While Nguyen wants to eliminate jail time, she does hope that amendments will be created to keep the integrity of traffic stops. One of the suggestions was to create a community service option for those unable to pay the fines. Whatever the alternative may be, this bill is a push to foster equity in Nevada and foster conversations to improve our traffic laws. 
Driving Safely on Nevada Roads
While change in regard to traffic tickets is imminent, it is important to drive with caution on Nevada roads and follow the signs and signals posted on the road. After all, the simplest way to avoid a traffic ticket is by following the rules. Here are some reminders for drivers:
- Drive defensively: Aggressive driving can bother other drivers and endanger yourself and other drivers. Driving erratically, weaving lanes, or accelerating unnecessarily can catch the attention of a highway patrol and can result in you being pulled over.
- Obey the Speed Limit: While this may seem self-explanatory, we are often quick to forget the posted speed, especially if we are in a rush. It is always a good idea to plan ahead and give yourself enough time to reach your destination, making speeding unnecessary.
- Be Aware of School Zones or Construction Zones: Certain areas may have different speed limits during a certain time of day. Be extra cautious of this, and if you are unfamiliar with an area, be on the lookout for signs or blinking lights. Remember, speed limits are the maximum speed, not a recommendation.
- Focus on Driving: While the modern world is busy and can be overwhelming, it is important to keep your complete focus on the road and avoid distracted driving. This means putting aside phones or other devices, avoiding tampering with the radio or multi-tasking while driving.
- Be Mindful of Pedestrians and Bicyclists: Failure to yield to pedestrians or driving in a bike lane is a violation of Nevada’s traffic law and can result in a traffic ticket.
Pedestrian and Bike Rules in Nevada
In addition to drivers being cited for traffic violations, pedestrians can also get a ticket. In Nevada, jaywalking is illegal, and occurs when “a pedestrian has access to a crosswalk or an intersection for safe passage, but fails to use it.”  In Las Vegas, a pedestrian can incur a fine of $160 while in Reno the fine is $115 if ticketed for jaywalking.

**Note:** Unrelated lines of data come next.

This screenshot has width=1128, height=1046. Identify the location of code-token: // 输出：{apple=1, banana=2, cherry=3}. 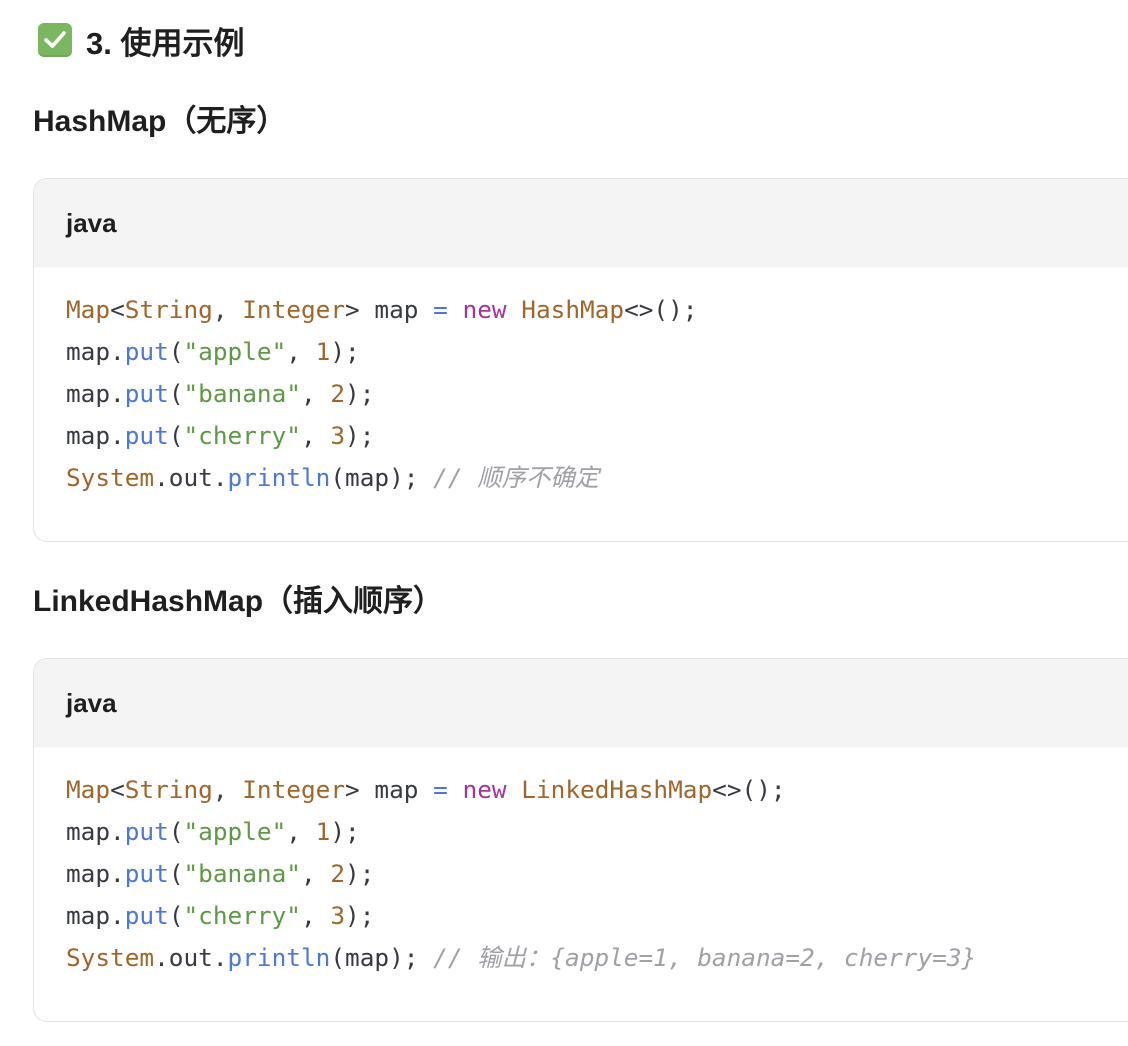
(705, 958).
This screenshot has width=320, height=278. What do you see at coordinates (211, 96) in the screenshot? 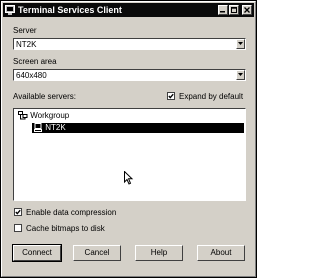
I see `expand-by-default-label: Expand by default` at bounding box center [211, 96].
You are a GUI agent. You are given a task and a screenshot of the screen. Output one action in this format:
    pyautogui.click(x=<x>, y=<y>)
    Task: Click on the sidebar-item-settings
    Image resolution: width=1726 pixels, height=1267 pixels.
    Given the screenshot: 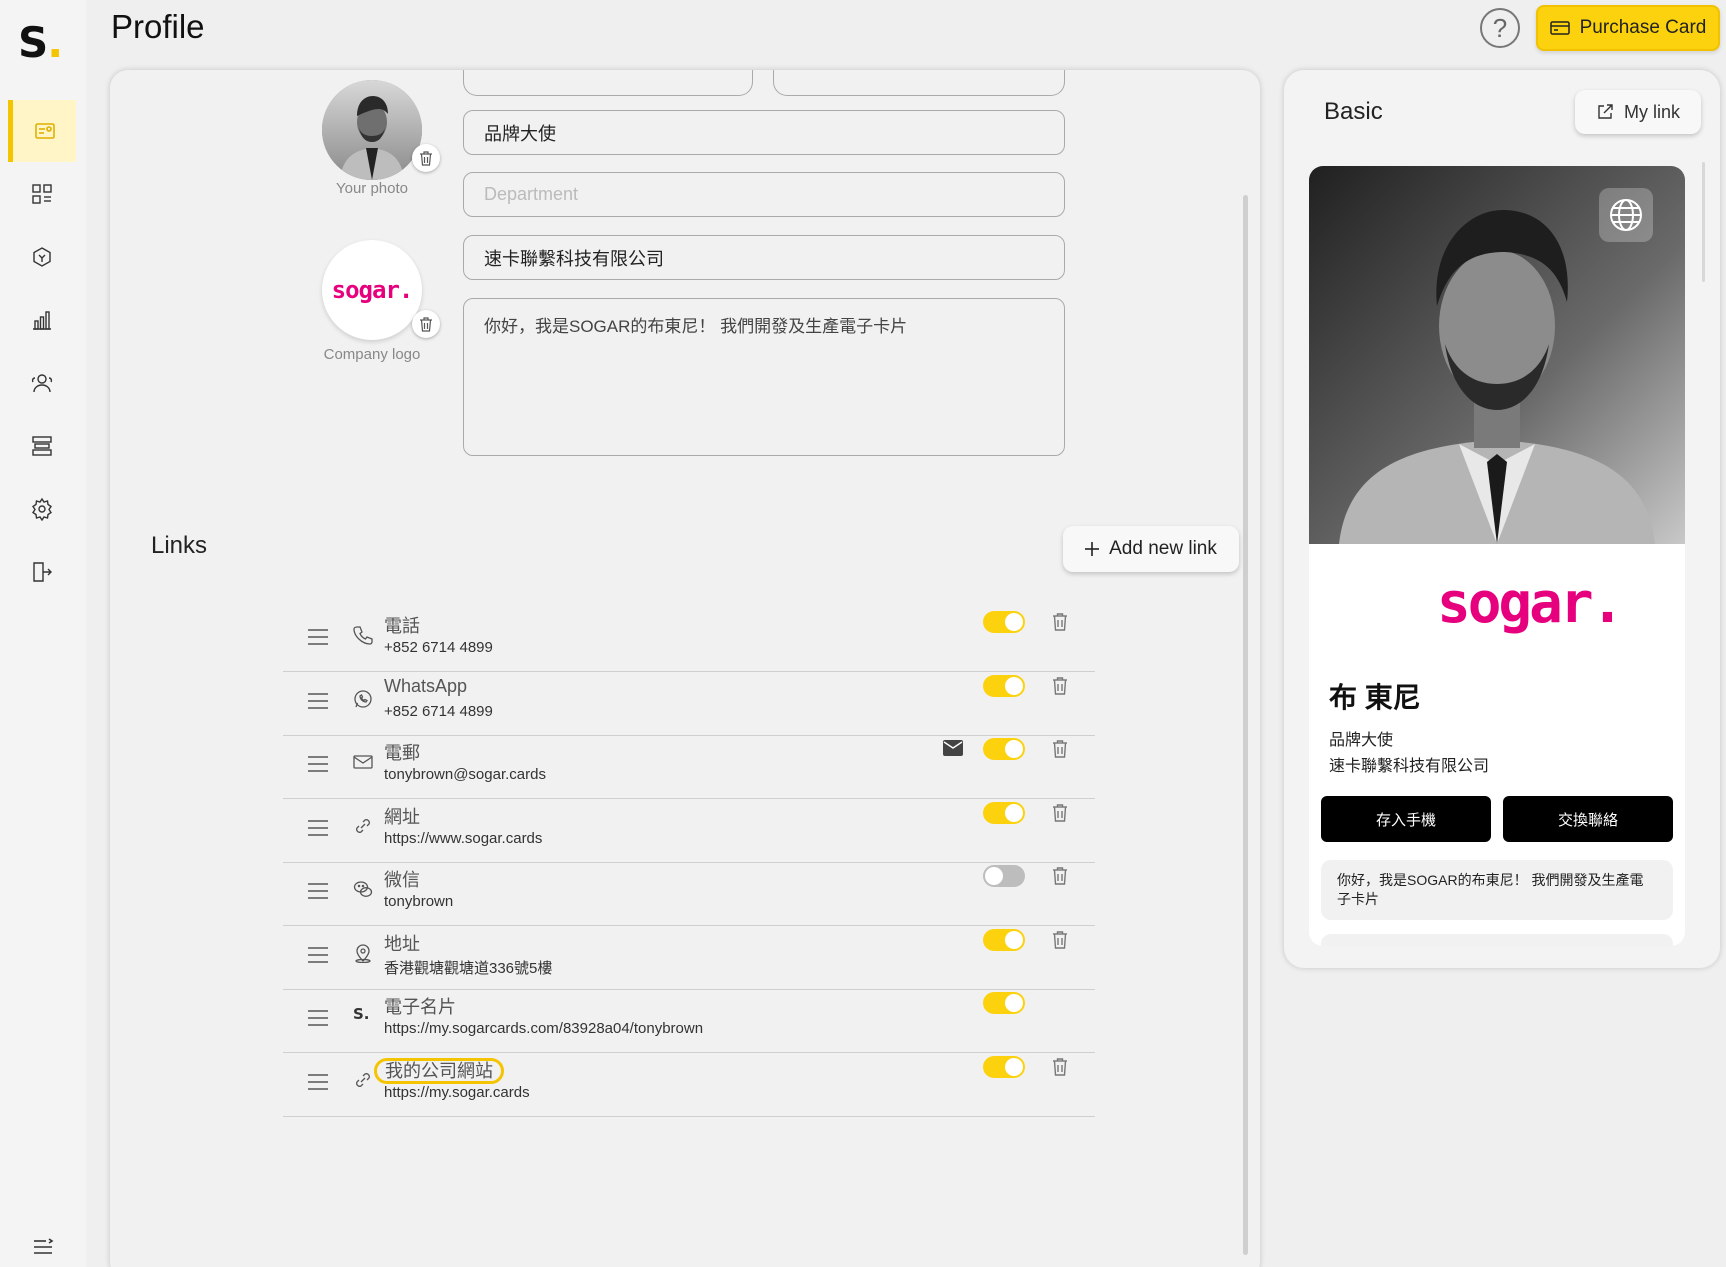 What is the action you would take?
    pyautogui.click(x=42, y=509)
    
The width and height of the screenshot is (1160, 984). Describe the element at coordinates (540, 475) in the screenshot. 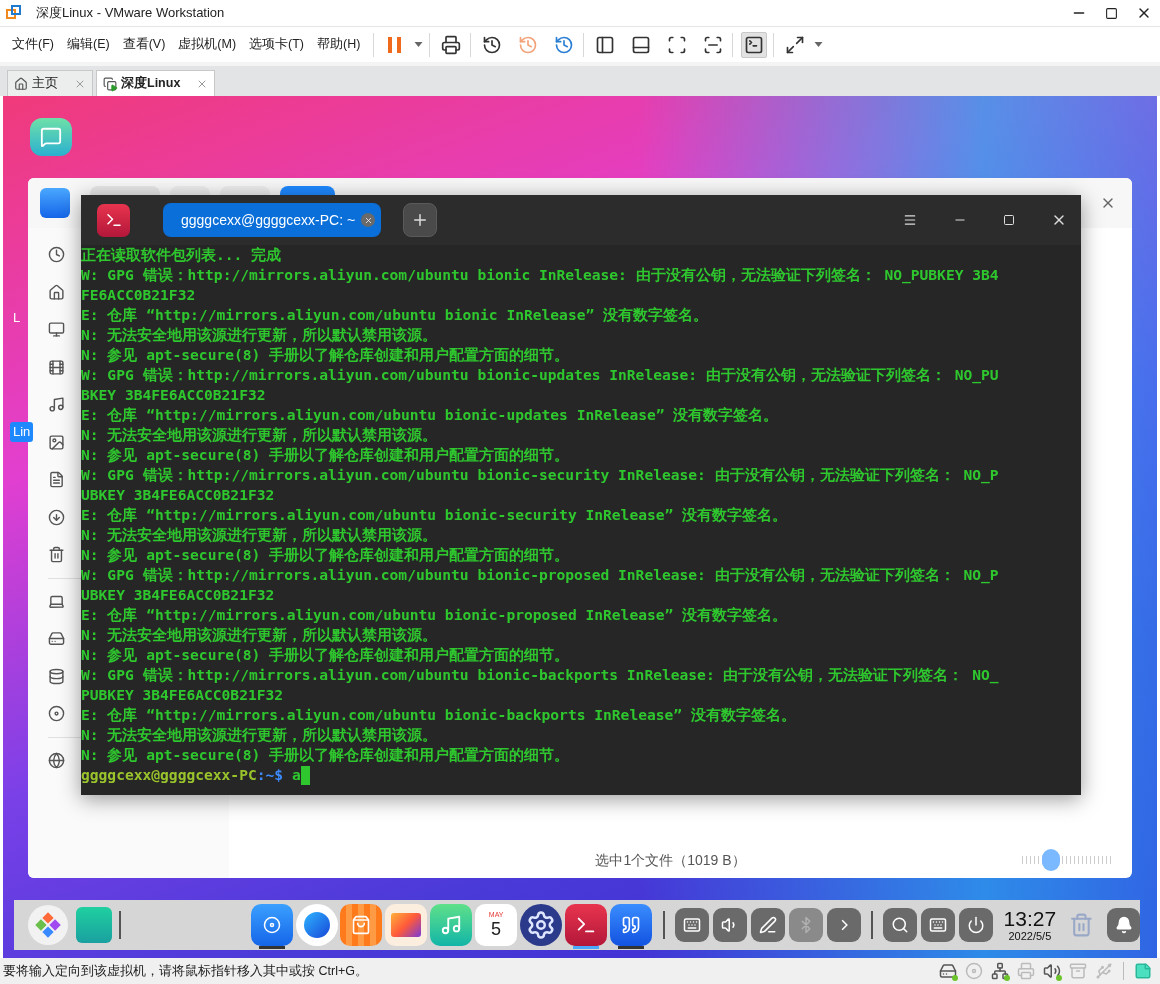

I see `terminal-line: W: GPG 错误：http://mirrors.aliyun.com/ubuntu bionic-security InRelease: 由于没有公钥，无法验证下列签名： NO_P` at that location.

Like pedestrians, bikers are considered “vehicles” under Nevada law and must follow certain traffic laws. Cyclists are required to keep at least one hand on the handlebar, and it is recommended that they keep their personal belongings in a backpack or pocket. Additionally, cyclists are required to travel on the far right of the road unless they are turning left or traveling at a legal speed limit that is equal to the speed of the adjacent traffic. When it comes to riding on the sidewalk, Nevada itself does not prohibit it, but certain ordinances in Las Vegas on Fremont Street between Main Street and Seventh Street do. Ensure you check local laws before cycling on the sidewalk, and it is best if cyclists dismount when other pedestrians are on the sidewalk. Lastly, Bikers who bike at night are required to have the following on their bike to help avoid accidents:
- A front lamp with a white light that is visible for at least 500 feet.
- A rear red reflector that is visible from at least 50 feet when in front of a vehicle with low beams on.
- A reflective material visible from either side of the bicycle for at least 600 feet in front of a vehicle with low beams OR a lighted lamp visible from either side of the bike from at least 500 feet. 
If all Nevadans can follow these simple rules, we can keep ourselves and others safe on the road. Additionally, being aware of these rules can reduce our chances of being pulled over or having to deal with the hassle of a traffic ticket.